The insidious thing is that quite possibly, it "feels" there should be a couple of bugs like that because all the codebases it was trained on had a few.
It might even take the context of the typos in your code comments, and conclude "yeah, this easy to miss subtle error feels right about here".
That is a problem but thankfully there is a lot of attention on training with highly curated high quality data right now because it is a known problem. Buggy code is still valuable training data if you use it as part of a question and evaluate the response against a corrected version of the code when training the model to perform a task like bug fixing.
It's definitely possible to inject malicious code that humans don't spot, there was a whole competition dedicated to humans doing this in C well before LLMs: https://en.wikipedia.org/wiki/Underhanded_C_Contest
Now I'm wondering, can you put in a comment which the LLM will pay attention to such that it generates subtle back-doors? And can this comment be such that humans looking at the code don't realise this behaviour will be due to the comment?
Almost two decades ago, I saw a junior colleague (this was Java) try to add "static" to almost all of one specific class' methods and members, i.e. making them global instead of attached to each class instance . Obviously this completely broke the software, albeit it did build.
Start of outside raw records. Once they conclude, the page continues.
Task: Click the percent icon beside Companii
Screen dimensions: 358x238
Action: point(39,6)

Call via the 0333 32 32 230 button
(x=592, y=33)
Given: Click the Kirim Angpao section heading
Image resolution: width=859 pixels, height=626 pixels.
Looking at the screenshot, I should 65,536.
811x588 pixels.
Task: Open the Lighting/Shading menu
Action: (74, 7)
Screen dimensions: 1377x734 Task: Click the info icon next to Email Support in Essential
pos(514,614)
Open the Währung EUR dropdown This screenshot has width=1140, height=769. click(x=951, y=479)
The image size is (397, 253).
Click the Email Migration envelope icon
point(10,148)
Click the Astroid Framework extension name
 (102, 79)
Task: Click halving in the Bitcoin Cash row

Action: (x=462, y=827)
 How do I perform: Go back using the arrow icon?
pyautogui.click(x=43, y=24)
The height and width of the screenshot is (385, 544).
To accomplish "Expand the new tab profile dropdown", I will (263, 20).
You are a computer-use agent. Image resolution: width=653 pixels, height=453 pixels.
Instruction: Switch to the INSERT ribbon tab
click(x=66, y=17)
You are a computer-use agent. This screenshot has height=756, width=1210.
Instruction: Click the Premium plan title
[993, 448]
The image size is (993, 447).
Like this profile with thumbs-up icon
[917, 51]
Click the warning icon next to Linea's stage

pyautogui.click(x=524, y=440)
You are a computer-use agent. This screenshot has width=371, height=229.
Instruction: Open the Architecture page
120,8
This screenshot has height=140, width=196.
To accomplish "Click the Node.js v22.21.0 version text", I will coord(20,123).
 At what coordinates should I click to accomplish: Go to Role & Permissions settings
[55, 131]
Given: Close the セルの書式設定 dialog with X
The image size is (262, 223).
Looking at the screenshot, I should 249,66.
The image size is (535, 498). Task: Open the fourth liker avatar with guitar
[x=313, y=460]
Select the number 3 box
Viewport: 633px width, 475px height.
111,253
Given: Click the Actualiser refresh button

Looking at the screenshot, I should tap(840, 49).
When questioned during review, my colleague just shrugged and said "Because Eclipse suggested to do so".
Apparently, if you tried to access a class member without specifying a class instance, one of Eclipse's "auto-fix-it" suggestions was to make all members of that class static, and he just followed that suggestion blindly.
When I asked him what prompted him to do that, he said copilot suggest it so I just followed. I wonder if you could hijack copilot's results and inject malicious code as many end users does not understand lot of the niche code it generates sometimes, you could manipulate them to add the malicious code to the org's codebase.